Top of Material shown
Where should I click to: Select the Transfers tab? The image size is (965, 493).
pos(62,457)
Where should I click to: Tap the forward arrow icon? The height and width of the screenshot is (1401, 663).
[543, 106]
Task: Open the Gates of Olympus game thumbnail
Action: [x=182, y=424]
Bottom of Material shown
Task goal :: Line by line, set the records above down again exactly.

Response to the exercise ::
Where should I click to: Select the Transfers tab? The image size is (965, 493).
pos(62,457)
Where should I click to: Tap the forward arrow icon? The height and width of the screenshot is (1401, 663).
[543, 106]
Task: Open the Gates of Olympus game thumbnail
Action: [x=182, y=424]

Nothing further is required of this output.